Monday, December 25, 2017

ok, i'm going to put away my skeptic hat for a moment and put on my marxist cape. 

i just think the marxist article of clothing should be a cape. it just makes sense, some how. i dunno. but it's obvious.

religion is supposed to be this thing that governments use to control masses of people into compliance with. so, it strikes me as kind of weird to speak of it in terms of resistance. now, i need to rip off my marxist cape because my paranoid anarchist heart wants to look for evidence of alliance with power structures, as that is, in truth, occam's razor. yet, the possibility of a simple slick preacher also always exists - and these aren't mutually exclusive.

at the least, any activist on the left should be particularly weary of any kind of religious movement trying to involve itself with politics. there is a 100% chance that they are trying to take over your movement for one nefarious aim or the other.
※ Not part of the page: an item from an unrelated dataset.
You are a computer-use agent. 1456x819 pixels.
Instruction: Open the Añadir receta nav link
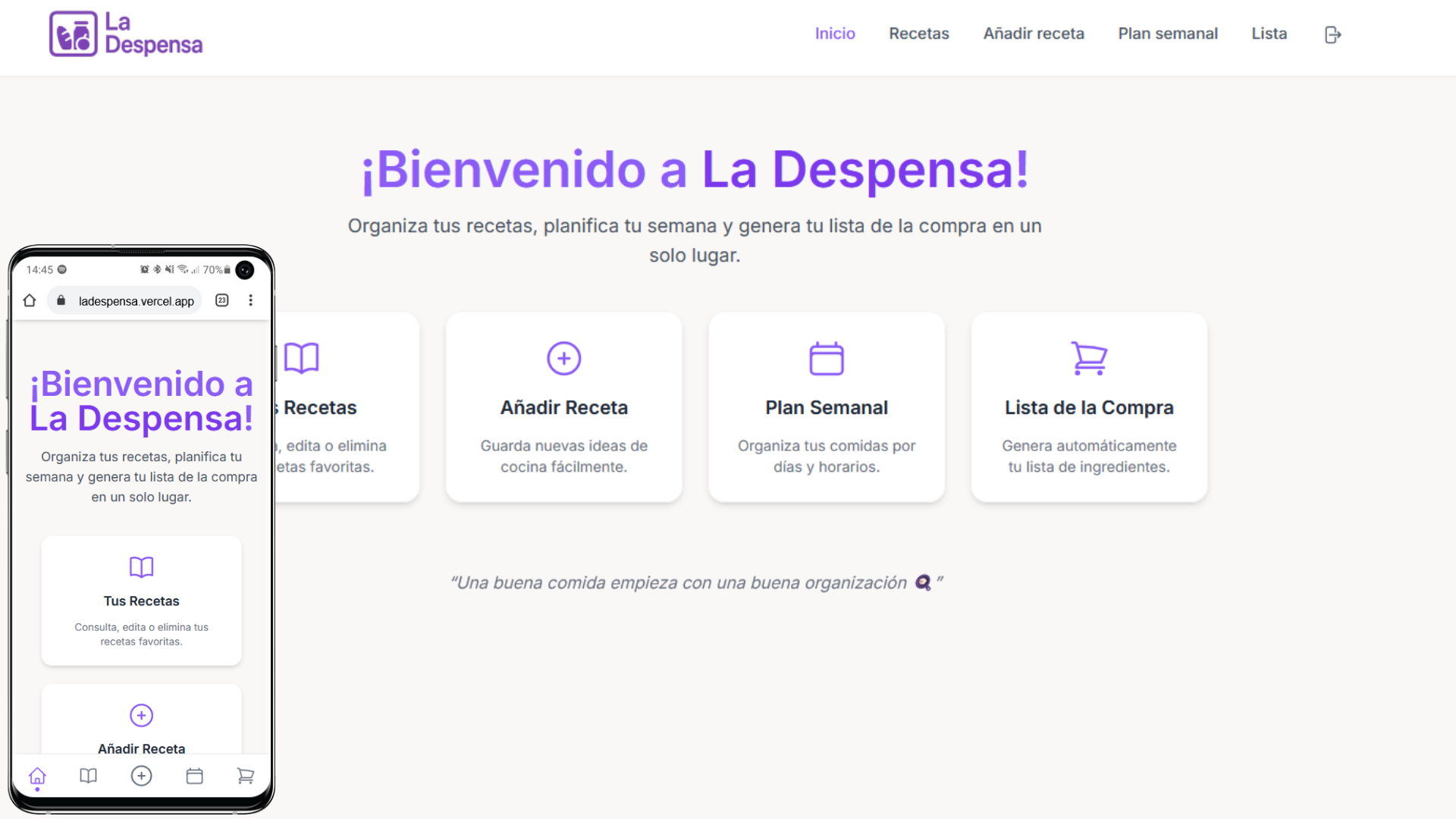click(x=1034, y=33)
the problem that marx (where's my cape?...) saw with christianity is that it promises salvation in an afterlife, thereby leaving workers in delusional states of fantasies about life and death. i'm supposed to point out that marx saw this as an obstacle to movement building and leave it at that, but think about the psychology in what he's suggesting. think about how that breaks a human's soul into two, having them turn an active desire for death into a virtue. to convince humans that they should believe that all of the misery and all of the struggle is worth it because it will be paid off in an afterlife, which certainly doesn't exist. this is a truly dangerous cult.

i don't feel that buddhism escapes this general description of a pacifying force, but rather in a way just transcribes it. buddhism also teaches that life is meaningless, and that there is some preferable place in the hierarchy in the next life. this is incompatible with a revolutionary politic.